BRI enables China to undermine US-driven global governance systems
Cavanna, July 2019, https://tnsr.org/2019/07/unlocking-the-gates-of-eurasia-chinas-belt-and-road-initiative-and-its-implications-for-u-s-grand-strategy/, Thomas P. Cavanna is a visiting assistant professor at the Fletcher School of Law & Diplomacy in the Center for Strategic Studies. He writes on U.S. grand strategy and U.S. foreign policy toward China and South Asia. He holds a French “Agrégation” and a Master’s degree and doctorate in history from Sciences Po. He was also a Fox Fellow at Yale. Dr. Cavanna is currently working on a book on the Belt and Road Initiative and U.S. grand strategy., Unlocking the Gates of Eurasia: China’s Belt and Road Initiative and Its Implications for U.S. Grand Strategy
The Belt and Road Initiative not only helps China blunt potential aggressions, it also allows it to project strategic influence at the bilateral, regional, and systemic levels. Although the United States remains dominant on each of those levels, Beijing could gradually erode America’s hegemony and weaken its security system in the Indo-Pacific.
Systemic Benefits
Belt and Road is designed to erode America’s grip on the international governance architecture, a dominance that Beijing has long resented. Chinese-led financial bodies like the Asian Infrastructure Investment Bank, which has a $50 billion endowment and has attracted dozens of states despite U.S. attempts to stop them from joining, or Brazil, Russia, India, China, and South Africa’s (BRICS’) New Development Bank, which has a similar endowment, accelerate the momentum generated by the Chiang Mai Initiative — an endeavor that works to decrease regional defaults in partnership with ASEAN, Japan, and South Korea — the Shanghai Cooperation Organization’s Interbank Consortium, and maybe soon a non-Western credit rating agency.140 Additionally, Belt and Road has led to the signature of many bilateral commercial agreements and the creation of China-based international courts for conflict resolution. It boosted negotiations over the Regional Comprehensive Economic Partnership, which could lift the barriers that separate leading Asian economies, including China, India, Japan, South Korea, and ASEAN, on more than 90 percent of the products that they exchange. Finally, Beijing’s new Cross-Border Interbank Payment System and clearing centers help internationalize the RMB (or yuan, as it is commonly known).141 Although this effort is curtailed by capital controls, the Chinese central bank’s lack of independence, Beijing’s investments in U.S. treasury bonds, and the dollar’s domination, the International Monetary Fund added the RMB to its Special Drawing Reserve, and European financial centers are positioning themselves as “‘hubs’ for its use.”142 Meanwhile, the newly created “petro-yuan” could transform the pivotal worldwide commodity market.143
Belt and Road is designed to erode America’s grip on the international governance architecture, a dominance that Beijing has long resented.

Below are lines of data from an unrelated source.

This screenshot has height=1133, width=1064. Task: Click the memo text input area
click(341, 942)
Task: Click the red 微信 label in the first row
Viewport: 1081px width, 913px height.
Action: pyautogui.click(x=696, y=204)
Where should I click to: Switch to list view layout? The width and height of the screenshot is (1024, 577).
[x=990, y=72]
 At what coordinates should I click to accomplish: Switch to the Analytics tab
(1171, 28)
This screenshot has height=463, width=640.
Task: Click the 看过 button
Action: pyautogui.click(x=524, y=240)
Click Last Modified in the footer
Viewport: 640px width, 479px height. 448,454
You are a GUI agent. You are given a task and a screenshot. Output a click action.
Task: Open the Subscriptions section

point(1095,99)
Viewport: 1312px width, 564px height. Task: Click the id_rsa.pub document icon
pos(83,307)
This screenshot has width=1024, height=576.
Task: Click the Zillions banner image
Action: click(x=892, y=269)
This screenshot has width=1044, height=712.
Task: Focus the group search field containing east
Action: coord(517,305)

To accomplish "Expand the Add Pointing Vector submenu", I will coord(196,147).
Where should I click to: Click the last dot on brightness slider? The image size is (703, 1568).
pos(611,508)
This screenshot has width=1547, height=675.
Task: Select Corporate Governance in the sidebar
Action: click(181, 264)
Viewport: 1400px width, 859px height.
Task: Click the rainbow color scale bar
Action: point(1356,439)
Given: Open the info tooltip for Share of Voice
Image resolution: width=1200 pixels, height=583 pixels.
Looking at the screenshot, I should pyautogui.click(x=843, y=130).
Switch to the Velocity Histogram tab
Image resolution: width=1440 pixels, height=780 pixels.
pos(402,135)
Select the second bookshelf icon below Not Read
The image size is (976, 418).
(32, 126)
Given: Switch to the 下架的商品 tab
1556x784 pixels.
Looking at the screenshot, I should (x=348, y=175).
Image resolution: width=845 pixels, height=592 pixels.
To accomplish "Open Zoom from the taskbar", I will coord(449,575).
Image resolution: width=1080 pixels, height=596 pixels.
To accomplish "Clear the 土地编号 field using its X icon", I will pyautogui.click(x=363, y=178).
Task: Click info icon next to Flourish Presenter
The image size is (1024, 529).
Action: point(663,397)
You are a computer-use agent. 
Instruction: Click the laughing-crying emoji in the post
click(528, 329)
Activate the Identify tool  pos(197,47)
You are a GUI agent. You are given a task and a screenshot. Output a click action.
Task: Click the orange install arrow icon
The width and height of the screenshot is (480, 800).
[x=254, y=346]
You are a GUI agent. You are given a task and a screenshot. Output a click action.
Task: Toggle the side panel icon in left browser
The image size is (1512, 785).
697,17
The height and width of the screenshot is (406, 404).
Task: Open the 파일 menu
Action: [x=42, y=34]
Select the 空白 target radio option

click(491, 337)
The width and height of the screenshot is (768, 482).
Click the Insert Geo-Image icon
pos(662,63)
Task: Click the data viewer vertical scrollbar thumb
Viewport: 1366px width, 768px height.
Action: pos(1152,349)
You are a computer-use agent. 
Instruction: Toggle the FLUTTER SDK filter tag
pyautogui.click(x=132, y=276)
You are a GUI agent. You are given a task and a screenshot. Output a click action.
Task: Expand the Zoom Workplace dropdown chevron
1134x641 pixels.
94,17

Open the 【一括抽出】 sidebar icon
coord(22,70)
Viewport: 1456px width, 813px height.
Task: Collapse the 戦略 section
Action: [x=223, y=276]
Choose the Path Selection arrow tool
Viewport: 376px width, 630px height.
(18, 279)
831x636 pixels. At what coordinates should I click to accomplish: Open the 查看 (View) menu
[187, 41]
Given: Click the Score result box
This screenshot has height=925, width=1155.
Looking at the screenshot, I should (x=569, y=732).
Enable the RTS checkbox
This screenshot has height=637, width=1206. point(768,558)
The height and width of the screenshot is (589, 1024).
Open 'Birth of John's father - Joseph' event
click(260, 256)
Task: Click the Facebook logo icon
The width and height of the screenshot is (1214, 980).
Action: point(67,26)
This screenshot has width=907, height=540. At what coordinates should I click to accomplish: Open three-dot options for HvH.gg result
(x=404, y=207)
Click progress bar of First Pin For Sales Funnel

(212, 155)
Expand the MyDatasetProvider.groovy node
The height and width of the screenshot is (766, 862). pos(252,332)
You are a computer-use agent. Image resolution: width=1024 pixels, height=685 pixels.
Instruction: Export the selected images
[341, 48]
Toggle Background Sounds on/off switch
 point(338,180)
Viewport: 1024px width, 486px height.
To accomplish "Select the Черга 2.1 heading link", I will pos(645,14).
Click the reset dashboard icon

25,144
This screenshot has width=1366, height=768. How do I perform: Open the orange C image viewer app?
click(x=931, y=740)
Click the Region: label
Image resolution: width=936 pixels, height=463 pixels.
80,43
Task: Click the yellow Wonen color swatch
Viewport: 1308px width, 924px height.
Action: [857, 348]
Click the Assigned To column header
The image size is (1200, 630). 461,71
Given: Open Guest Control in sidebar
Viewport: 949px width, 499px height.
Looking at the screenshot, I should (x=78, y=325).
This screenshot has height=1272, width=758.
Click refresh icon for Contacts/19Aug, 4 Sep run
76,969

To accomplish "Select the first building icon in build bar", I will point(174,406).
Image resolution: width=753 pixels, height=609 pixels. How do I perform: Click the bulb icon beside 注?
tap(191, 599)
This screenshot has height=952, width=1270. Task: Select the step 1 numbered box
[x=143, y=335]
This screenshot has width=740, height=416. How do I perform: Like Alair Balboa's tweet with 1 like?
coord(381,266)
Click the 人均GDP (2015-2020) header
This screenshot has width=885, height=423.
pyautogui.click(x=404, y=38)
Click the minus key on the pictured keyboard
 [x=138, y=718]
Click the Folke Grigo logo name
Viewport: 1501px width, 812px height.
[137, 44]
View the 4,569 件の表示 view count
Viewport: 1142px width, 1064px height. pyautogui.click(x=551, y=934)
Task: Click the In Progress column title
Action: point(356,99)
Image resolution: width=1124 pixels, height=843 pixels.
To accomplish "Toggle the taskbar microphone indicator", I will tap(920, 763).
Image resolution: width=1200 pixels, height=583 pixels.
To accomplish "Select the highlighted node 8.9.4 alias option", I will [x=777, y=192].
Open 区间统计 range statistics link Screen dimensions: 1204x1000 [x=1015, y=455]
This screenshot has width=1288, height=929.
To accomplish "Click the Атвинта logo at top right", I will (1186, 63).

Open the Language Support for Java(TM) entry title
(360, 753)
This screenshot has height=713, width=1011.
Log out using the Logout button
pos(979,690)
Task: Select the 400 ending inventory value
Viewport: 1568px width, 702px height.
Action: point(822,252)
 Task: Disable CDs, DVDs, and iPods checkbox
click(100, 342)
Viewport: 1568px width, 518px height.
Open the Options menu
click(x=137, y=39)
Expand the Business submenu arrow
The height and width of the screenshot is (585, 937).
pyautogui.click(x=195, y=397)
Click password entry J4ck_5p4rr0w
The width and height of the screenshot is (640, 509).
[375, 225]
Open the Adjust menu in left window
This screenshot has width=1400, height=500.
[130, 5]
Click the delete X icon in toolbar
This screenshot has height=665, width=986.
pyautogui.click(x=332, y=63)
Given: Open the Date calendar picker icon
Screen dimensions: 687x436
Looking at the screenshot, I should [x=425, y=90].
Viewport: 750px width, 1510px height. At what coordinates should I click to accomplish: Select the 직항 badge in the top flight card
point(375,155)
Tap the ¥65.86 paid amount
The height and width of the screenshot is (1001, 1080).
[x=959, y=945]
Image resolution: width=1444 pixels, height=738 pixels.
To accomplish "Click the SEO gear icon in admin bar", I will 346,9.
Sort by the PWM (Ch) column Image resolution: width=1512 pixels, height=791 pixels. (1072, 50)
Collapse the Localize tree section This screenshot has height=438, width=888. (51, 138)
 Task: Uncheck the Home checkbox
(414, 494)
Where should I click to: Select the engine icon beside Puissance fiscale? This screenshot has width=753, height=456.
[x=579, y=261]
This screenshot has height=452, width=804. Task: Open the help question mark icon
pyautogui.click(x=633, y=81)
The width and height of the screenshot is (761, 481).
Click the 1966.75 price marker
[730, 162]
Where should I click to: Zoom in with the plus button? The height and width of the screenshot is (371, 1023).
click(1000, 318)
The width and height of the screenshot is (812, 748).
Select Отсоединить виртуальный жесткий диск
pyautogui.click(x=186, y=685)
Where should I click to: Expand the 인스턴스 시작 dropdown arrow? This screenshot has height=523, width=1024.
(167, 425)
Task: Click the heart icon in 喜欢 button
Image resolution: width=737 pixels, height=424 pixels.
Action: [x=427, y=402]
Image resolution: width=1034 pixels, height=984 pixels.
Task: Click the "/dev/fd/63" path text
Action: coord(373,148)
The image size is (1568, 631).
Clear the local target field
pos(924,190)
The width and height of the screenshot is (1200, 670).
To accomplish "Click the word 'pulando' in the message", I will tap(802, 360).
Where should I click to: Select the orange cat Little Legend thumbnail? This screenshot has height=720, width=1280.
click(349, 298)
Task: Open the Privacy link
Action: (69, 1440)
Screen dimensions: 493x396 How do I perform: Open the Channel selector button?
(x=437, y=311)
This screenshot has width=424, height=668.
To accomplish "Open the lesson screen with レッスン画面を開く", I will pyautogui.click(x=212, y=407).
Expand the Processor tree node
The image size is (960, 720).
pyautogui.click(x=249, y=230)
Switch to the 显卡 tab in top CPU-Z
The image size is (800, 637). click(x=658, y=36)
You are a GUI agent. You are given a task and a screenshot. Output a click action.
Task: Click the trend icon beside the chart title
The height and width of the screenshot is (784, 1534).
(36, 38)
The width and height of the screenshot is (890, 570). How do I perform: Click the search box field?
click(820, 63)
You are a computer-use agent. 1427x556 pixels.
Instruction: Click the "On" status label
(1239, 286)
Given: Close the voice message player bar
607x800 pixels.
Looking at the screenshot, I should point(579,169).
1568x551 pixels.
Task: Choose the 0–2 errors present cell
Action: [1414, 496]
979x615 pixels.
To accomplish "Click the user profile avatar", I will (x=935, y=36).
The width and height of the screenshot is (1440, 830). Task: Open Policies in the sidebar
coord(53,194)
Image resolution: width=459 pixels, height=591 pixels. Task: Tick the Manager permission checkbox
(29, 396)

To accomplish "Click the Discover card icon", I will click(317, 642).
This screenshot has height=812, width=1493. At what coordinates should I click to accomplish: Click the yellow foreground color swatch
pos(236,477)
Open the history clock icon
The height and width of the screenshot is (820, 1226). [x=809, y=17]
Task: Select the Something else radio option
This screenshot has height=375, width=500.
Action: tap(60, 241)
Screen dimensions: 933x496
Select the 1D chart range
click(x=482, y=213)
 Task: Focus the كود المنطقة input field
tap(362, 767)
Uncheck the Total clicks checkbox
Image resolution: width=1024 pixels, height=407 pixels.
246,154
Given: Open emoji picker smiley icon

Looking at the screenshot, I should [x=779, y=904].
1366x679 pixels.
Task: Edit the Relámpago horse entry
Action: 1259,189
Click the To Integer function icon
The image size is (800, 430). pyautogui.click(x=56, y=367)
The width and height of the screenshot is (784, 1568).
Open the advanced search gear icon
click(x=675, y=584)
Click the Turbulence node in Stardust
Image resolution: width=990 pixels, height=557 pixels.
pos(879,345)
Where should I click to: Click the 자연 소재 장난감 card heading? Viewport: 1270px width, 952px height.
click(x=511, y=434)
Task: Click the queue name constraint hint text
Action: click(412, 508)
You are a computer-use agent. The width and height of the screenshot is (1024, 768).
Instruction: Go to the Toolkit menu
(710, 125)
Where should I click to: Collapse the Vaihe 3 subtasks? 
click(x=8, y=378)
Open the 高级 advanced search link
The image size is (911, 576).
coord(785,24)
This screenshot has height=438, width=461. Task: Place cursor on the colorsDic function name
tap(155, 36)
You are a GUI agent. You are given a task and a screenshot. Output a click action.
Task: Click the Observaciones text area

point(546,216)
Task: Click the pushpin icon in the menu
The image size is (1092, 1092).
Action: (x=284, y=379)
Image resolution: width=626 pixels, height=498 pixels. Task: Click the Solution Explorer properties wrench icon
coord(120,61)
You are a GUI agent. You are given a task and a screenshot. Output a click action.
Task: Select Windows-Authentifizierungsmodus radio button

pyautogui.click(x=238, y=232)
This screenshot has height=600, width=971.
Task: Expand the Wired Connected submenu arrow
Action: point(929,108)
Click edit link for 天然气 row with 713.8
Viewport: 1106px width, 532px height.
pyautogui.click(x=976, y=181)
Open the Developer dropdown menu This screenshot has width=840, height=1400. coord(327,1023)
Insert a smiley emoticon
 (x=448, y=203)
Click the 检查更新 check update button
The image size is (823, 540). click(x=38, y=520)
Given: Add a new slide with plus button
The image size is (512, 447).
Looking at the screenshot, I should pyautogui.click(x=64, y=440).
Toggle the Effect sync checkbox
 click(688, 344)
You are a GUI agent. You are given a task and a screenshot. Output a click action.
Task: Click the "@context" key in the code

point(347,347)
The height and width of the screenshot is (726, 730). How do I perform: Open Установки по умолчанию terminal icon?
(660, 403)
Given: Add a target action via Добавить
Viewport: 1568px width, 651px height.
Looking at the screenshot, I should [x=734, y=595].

Systemic consequences might follow from the strides Beijing has made. By offering alternatives to loan recipients, promoting infrastructure building, and distinguishing economics from politics, China-led financial institutions, in combination with Chinese bilateral development policies, could slowly weaken the austerity principles that the so-called “Washington Consensus” has dictated for decades.144 Belt and Road’s commercial agreements could consolidate Beijing’s “agenda-setter” status.145 Finally, while the RMB may never achieve dominance, it could erode the dollar’s supremacy, which is already threatened by America’s fiscal deficits and large-scale “economic warfare” with countries like China, Russia, and Iran, not to mention digital currencies and the BRICS’ de-dollarization campaign.146
Washington’s security interests may be affected by those dynamics. Thanks to its leadership in international institutions — such as the International Monetary Fund or the World Bank — and its monetary dominance, America became a “system-maker” after 1945. Combined with the appeal of its loans, investments, and market, this status allowed the United States to borrow without consequences, navigate financial crises, offload adjustment costs, dictate lending terms, tame economic competitors, and open foreign markets.147 In turn, these gains strengthened the foundations of America’s hard power. They also contributed to weakening Britain’s empire, maintaining Europe and Japan’s strategic dependency, and convincing most allies to fund U.S. military enterprises. They even helped punish Washington’s enemies — for example, Russia following its 2014 military aggression against Ukraine.148 As it erodes America’s “system-maker” status, Belt and Road could reduce these benefits.